** Work required **
Beneath this instruction is a listing; print exactly the lines in it starting at the line that contains "Instruction: Click the 'Cena" and going through the line that contains "Given: Select the".
===== Supplied data
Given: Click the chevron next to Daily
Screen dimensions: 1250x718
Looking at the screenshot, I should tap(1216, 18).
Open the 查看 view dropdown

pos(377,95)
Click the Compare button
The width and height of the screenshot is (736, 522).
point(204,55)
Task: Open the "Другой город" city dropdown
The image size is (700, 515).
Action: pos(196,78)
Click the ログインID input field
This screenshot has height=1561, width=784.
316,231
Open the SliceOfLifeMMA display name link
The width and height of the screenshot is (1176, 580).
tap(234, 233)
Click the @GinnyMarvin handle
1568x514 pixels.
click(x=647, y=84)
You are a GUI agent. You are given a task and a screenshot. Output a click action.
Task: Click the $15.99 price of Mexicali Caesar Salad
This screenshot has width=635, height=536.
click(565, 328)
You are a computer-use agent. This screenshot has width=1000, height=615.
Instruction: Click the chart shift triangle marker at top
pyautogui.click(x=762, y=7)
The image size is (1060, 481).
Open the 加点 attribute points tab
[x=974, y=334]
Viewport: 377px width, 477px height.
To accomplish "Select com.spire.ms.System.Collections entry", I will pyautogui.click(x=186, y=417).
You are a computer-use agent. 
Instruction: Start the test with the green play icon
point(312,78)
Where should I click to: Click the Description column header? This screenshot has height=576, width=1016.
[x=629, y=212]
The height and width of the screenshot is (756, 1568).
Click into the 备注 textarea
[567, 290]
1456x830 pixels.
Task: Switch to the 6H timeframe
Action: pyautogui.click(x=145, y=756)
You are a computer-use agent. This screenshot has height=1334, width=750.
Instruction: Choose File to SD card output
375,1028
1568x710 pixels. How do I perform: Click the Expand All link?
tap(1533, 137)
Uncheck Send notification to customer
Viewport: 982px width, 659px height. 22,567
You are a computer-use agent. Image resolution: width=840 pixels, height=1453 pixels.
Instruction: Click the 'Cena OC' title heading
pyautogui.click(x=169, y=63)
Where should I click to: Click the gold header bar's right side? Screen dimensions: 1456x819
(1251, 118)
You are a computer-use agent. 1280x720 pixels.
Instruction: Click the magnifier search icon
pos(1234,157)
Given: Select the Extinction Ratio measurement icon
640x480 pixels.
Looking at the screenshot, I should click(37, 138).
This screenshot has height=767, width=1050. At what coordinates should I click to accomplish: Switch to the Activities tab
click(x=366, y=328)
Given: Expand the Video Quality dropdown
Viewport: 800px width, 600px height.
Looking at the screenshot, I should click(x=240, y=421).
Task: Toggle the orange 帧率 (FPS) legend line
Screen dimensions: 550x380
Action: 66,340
==========
** Solution for this exercise **
Instruction: Click the 'Cena OC' title heading
pyautogui.click(x=169, y=63)
Where should I click to: Click the gold header bar's right side? Screen dimensions: 1456x819
(1251, 118)
You are a computer-use agent. 1280x720 pixels.
Instruction: Click the magnifier search icon
pos(1234,157)
Given: Select the Extinction Ratio measurement icon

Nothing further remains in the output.